I have had a lot of conversations lately with dear friends and Young Life girls about this very topic...surrender. They spill their hearts to me about what they are feeling anxious about or where in their life they don't feel like God is at work. I know exactly what they are feeling, yet I also know what they are not doing....surrendering. It's like God is moving forward in all of these area's of their lives, area's that they have cried out to God about for years, area's where they feel healing will never come, area's where they feel God has placed a vision in their hearts and they long to see it come to fruition....all of these area's God is surpassing their expectations and victory and freedom have happened, yet their lens is on foggy. Because they are so consumed with what they are pleading to God for, they are missing out on what he has already done in the other places of their life. They are missing out on the very proof that HE IS SURE to come to our rescue and give his kids GREAT gifts.

Our lens is on our present suffering. If we would only surrender and move the lens to what he has already done, we would see victory in that area. It's like a kid wanting a chocolate bar but not realizing he is in a candy store and there is a ton of candy all around him. God is at work on our behalf but he wants us to let go of whatever is making our knuckles turn white, so that he can move in that area.

Maybe that area is God bringing you a wife or husband. Maybe that area is the vision you feel he has given you for your future career but you are stuck at a coffee shop working. Maybe that area is wanting to be healed from your past. The list continues....

But, have you surrendered it? I am not talking about saying "I surrender this" but I am talking about literally getting on your knee's and emptying yourself. I know from the past months and really the entire life I have lived that I have filled with requests to God, that it is really hard to hear God or see him work with you have ear plugs in and a blind-fold on.

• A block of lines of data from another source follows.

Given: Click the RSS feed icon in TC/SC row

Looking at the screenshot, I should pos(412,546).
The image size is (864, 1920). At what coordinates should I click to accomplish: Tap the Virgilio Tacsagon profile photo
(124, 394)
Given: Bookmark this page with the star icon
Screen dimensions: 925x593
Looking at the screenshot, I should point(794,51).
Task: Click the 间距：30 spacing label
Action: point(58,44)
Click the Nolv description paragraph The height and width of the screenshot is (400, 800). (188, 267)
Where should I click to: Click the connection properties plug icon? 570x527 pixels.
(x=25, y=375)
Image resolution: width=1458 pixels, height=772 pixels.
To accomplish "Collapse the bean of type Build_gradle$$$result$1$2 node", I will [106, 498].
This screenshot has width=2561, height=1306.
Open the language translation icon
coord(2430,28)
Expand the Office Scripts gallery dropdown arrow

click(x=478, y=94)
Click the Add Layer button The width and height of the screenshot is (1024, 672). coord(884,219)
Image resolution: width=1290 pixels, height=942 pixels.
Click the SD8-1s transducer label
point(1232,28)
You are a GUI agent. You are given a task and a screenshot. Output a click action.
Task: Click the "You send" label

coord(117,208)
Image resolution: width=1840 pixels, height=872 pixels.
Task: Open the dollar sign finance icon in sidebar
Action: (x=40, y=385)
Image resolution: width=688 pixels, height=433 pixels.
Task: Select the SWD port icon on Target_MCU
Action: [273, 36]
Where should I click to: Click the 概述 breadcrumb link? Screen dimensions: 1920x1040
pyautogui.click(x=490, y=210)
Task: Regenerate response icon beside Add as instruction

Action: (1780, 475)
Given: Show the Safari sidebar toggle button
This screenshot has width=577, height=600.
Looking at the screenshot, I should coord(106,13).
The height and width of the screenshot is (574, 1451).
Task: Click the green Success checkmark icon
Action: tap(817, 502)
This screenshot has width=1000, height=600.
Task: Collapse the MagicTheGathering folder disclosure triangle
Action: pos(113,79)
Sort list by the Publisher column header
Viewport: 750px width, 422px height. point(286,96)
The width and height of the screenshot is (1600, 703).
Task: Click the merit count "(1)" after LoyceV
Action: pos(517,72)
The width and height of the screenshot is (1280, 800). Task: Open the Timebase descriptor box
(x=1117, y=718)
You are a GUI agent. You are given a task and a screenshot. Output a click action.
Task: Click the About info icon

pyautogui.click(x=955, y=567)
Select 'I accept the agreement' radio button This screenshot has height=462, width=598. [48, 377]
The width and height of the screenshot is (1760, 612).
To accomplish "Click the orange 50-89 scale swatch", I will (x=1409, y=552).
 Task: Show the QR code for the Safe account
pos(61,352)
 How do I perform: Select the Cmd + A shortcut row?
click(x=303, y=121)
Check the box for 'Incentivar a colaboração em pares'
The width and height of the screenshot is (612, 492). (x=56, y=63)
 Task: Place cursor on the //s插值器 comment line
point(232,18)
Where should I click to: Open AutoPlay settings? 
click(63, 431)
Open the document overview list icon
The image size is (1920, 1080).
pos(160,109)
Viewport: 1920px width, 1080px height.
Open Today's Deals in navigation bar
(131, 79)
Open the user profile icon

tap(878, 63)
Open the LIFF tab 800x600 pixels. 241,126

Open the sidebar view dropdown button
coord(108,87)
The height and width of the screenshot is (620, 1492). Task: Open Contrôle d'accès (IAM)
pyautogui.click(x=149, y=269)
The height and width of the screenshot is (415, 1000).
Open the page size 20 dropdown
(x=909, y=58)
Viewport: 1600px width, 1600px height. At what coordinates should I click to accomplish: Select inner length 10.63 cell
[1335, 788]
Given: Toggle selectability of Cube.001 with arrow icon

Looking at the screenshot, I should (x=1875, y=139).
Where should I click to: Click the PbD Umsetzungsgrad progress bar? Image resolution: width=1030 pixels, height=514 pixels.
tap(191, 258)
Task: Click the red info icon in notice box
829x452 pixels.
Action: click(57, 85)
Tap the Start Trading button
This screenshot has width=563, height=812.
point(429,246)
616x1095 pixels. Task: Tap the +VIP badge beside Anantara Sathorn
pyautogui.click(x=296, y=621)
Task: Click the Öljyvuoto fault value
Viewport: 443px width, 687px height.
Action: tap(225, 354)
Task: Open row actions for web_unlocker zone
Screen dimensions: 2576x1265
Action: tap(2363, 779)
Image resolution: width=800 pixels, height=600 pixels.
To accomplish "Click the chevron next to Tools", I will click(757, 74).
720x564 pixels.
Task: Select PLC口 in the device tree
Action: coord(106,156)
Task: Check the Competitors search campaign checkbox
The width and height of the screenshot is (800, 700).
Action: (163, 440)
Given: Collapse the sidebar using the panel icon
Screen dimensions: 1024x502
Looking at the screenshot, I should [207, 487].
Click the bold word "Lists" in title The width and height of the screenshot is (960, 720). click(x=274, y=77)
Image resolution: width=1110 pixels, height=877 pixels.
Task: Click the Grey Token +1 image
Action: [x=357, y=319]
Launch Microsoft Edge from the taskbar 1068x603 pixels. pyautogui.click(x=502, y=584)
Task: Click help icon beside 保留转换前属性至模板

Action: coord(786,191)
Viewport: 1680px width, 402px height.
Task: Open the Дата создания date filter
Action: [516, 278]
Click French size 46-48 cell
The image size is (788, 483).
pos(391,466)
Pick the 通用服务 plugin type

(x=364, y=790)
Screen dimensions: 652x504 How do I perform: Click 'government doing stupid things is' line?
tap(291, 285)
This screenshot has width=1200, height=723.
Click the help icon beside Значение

I am telling you friends, he is GOOD. He works on our behalf constantly. I have had a REALLY crappy week, yet I have seen the evidence of him being at work on my behalf without any contribution from me. He wants to bless you, but you got to give him all your cares and concerns, anxious thoughts and past mistakes, and empty them at his feet.

Do you not know?
Have you not heard?
The LORD is the everlasting God,
the Creator of the ends of the earth.
He will not grow tired or weary,
and his understanding no one can fathom.
He gives strength to the weary
and increases the power of the weak.
Even youths grow tired and weary,
and young men stumble and fall;
but those who hope in the LORD
will renew their strength.
They will soar on wings like eagles;
they will run and not grow weary,
they will walk and not be faint.
Isaiah 40:28-31

What a promise we have! I am thankful to know we serve a God who LOVE us enough to put up with our ridiculous doubting and bratty ways. Sometimes I wonder how much God is laughing at how oblivious I can be to what he has ALREADY done.

Just know, YOU are not alone and I am right there with you. It's a process...but I am learning that surrender is oh so sweet to our precious Lord!